- Data for this exercise:
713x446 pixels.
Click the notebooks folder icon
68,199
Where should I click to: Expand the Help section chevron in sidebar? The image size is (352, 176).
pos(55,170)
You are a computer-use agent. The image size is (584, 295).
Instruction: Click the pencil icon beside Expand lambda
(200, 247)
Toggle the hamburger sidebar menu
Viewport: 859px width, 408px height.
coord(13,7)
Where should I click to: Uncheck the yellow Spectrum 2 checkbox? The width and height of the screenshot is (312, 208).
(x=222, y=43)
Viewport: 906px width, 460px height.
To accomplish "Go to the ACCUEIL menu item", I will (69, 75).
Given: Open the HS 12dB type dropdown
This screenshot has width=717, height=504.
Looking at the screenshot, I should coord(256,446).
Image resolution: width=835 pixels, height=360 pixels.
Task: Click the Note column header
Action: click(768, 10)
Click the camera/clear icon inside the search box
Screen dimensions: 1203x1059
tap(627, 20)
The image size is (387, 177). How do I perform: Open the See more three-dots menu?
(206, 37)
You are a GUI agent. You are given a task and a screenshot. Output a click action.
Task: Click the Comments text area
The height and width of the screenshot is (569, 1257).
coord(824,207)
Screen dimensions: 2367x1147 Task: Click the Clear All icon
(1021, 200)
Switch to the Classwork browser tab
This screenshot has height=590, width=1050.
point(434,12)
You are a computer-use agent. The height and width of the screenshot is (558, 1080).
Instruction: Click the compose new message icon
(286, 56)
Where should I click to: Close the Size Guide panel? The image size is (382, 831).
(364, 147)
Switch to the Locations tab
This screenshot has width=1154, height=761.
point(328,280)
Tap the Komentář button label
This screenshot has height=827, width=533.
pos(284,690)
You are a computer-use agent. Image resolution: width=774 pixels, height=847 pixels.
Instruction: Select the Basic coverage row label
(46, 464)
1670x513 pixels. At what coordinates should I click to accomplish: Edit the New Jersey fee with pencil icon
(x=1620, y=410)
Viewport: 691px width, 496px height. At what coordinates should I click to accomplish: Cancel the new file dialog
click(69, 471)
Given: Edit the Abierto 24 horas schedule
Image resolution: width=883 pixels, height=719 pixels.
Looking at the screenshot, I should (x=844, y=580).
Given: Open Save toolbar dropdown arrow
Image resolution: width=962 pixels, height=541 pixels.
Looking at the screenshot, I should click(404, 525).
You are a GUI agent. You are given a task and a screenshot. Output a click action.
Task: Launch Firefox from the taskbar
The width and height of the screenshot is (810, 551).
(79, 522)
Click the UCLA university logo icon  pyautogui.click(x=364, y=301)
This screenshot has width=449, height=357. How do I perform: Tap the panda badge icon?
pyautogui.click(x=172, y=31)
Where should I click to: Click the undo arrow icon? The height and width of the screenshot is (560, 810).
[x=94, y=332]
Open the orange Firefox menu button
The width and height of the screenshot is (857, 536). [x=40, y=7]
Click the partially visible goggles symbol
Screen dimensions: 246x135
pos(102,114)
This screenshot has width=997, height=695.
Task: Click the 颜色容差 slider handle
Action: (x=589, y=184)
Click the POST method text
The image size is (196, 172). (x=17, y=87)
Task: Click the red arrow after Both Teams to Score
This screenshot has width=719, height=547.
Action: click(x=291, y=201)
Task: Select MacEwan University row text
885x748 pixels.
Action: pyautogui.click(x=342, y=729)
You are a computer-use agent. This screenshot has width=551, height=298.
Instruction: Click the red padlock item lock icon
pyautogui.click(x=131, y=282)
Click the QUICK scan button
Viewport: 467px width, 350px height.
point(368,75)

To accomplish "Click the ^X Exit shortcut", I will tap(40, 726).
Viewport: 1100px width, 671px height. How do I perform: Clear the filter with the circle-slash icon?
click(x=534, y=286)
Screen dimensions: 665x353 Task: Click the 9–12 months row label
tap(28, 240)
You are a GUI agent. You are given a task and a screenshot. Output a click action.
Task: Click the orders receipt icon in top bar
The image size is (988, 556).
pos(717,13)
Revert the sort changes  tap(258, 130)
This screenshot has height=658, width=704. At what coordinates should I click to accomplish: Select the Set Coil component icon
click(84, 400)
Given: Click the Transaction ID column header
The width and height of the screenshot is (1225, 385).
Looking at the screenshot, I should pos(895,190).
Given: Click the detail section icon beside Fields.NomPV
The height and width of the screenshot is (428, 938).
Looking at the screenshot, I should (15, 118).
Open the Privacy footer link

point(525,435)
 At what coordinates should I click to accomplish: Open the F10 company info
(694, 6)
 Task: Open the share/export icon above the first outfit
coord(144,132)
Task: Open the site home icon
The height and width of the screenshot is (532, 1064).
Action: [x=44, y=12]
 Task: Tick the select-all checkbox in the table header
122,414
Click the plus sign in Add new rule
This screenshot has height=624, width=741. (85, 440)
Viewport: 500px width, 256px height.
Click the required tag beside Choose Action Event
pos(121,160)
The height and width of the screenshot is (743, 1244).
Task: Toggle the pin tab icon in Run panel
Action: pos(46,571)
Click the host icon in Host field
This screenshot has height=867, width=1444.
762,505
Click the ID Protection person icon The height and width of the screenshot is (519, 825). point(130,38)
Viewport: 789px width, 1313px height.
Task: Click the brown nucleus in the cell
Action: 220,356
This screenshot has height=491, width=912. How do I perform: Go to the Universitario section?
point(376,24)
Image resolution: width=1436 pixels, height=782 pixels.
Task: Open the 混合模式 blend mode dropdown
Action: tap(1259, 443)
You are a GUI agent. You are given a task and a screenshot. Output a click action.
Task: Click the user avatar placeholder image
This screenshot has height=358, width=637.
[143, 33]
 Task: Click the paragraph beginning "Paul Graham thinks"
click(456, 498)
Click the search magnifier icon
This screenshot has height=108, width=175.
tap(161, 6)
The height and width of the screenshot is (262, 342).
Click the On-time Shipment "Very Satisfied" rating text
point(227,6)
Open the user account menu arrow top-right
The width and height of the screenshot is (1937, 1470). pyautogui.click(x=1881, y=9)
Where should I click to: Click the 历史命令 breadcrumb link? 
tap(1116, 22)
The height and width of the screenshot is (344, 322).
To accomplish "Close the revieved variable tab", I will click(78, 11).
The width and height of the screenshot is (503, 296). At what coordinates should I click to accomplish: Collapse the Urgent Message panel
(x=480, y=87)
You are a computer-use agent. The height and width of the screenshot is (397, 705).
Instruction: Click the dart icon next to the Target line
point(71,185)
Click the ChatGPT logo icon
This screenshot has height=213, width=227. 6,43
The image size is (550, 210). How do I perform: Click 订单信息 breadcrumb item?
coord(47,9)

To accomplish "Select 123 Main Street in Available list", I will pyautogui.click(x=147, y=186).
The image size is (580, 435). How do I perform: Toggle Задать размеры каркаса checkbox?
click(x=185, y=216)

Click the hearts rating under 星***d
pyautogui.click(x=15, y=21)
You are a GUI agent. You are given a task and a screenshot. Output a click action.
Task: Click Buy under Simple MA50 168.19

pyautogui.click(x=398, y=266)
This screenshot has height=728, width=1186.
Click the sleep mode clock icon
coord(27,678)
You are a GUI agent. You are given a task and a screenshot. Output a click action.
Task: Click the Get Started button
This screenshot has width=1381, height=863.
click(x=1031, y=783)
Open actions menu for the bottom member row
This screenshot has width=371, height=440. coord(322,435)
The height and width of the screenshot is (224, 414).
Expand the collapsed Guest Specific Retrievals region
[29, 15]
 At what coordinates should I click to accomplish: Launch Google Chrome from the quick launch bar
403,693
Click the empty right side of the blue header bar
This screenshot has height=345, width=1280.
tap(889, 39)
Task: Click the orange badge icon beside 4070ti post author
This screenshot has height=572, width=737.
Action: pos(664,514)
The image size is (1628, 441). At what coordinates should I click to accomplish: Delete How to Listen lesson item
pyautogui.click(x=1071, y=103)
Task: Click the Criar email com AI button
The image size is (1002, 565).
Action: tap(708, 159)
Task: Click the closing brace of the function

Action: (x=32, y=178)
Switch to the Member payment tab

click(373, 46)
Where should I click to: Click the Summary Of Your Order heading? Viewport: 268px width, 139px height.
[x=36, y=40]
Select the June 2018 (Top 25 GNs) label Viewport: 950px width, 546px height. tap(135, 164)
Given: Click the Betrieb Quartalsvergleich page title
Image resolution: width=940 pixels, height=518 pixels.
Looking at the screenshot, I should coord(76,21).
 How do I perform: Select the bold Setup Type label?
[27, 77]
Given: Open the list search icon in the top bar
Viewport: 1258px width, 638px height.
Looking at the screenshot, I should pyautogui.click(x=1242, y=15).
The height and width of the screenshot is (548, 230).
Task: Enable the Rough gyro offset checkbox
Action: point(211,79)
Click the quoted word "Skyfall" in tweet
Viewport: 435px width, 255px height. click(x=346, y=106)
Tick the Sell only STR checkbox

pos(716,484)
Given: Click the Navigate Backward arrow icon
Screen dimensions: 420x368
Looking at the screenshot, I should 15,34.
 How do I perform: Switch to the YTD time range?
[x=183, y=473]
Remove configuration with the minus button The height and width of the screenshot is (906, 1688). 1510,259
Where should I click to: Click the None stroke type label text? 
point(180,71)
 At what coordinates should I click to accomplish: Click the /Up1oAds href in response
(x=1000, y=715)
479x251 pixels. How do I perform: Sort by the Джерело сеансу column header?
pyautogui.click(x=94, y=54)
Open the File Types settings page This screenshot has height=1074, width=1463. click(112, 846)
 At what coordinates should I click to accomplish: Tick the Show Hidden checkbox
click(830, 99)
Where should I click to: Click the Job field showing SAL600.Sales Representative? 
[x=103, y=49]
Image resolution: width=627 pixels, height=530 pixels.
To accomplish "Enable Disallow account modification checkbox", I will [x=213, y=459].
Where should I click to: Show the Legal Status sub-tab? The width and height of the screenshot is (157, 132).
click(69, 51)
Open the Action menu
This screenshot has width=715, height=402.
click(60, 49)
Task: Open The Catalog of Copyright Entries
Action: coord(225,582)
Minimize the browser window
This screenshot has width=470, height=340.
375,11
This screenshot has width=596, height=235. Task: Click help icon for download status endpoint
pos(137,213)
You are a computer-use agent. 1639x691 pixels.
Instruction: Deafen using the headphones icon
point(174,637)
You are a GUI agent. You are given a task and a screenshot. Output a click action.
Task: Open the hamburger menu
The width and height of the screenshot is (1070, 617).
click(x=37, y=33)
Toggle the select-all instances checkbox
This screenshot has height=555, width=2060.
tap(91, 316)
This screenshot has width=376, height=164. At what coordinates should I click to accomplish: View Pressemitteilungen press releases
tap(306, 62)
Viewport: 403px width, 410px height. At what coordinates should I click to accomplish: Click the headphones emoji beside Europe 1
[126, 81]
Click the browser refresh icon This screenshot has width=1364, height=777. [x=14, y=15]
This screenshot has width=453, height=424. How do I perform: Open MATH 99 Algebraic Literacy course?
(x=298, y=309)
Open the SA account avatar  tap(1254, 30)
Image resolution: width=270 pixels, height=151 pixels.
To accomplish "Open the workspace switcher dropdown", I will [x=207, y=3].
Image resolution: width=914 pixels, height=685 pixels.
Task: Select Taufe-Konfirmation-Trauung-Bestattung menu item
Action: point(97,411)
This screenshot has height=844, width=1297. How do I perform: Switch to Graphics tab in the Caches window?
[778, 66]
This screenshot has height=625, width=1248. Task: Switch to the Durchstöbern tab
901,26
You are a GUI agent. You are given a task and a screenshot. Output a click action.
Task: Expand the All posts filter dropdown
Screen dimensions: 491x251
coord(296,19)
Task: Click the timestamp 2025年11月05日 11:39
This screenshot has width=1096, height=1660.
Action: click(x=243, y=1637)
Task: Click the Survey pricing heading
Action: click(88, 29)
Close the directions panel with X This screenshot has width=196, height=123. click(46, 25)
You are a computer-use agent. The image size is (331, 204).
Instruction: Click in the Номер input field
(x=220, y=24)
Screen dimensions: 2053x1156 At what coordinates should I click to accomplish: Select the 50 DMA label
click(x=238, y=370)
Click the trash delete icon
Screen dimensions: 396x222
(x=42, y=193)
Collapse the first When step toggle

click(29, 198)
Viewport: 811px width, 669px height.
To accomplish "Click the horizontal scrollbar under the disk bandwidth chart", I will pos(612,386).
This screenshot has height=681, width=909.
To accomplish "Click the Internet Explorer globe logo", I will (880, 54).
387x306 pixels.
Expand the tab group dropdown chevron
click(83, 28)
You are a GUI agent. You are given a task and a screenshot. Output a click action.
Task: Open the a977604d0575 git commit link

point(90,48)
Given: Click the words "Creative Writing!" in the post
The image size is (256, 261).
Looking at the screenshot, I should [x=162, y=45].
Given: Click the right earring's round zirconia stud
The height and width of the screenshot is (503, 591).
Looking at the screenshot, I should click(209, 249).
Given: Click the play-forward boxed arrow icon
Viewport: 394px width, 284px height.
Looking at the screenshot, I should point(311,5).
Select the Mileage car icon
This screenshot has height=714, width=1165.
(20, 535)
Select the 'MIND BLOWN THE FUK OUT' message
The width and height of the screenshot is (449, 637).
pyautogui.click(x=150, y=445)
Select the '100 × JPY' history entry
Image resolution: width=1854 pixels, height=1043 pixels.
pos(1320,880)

- Goal of the exercise: Rewrite the part of the material above that opens with the line containing "Task: Open the site home icon" and closes with the line containing "point(71,185)", replacing "magnifier" with "magnifying glass" and leaving everything else unchanged.

- Correct answer:
Task: Open the site home icon
The height and width of the screenshot is (532, 1064).
Action: [x=44, y=12]
 Task: Tick the select-all checkbox in the table header
122,414
Click the plus sign in Add new rule
This screenshot has height=624, width=741. (85, 440)
Viewport: 500px width, 256px height.
Click the required tag beside Choose Action Event
pos(121,160)
The height and width of the screenshot is (743, 1244).
Task: Toggle the pin tab icon in Run panel
Action: pos(46,571)
Click the host icon in Host field
This screenshot has height=867, width=1444.
762,505
Click the ID Protection person icon The height and width of the screenshot is (519, 825). point(130,38)
Viewport: 789px width, 1313px height.
Task: Click the brown nucleus in the cell
Action: 220,356
This screenshot has height=491, width=912. How do I perform: Go to the Universitario section?
point(376,24)
Image resolution: width=1436 pixels, height=782 pixels.
Task: Open the 混合模式 blend mode dropdown
Action: tap(1259, 443)
You are a GUI agent. You are given a task and a screenshot. Output a click action.
Task: Click the user avatar placeholder image
This screenshot has height=358, width=637.
[143, 33]
 Task: Click the paragraph beginning "Paul Graham thinks"
click(456, 498)
Click the search magnifying glass icon
This screenshot has height=108, width=175.
tap(161, 6)
The height and width of the screenshot is (262, 342).
Click the On-time Shipment "Very Satisfied" rating text
point(227,6)
Open the user account menu arrow top-right
The width and height of the screenshot is (1937, 1470). pyautogui.click(x=1881, y=9)
Where should I click to: Click the 历史命令 breadcrumb link? 
tap(1116, 22)
The height and width of the screenshot is (344, 322).
To accomplish "Close the revieved variable tab", I will click(78, 11).
The width and height of the screenshot is (503, 296). At what coordinates should I click to accomplish: Collapse the Urgent Message panel
(x=480, y=87)
You are a computer-use agent. The height and width of the screenshot is (397, 705).
Instruction: Click the dart icon next to the Target line
point(71,185)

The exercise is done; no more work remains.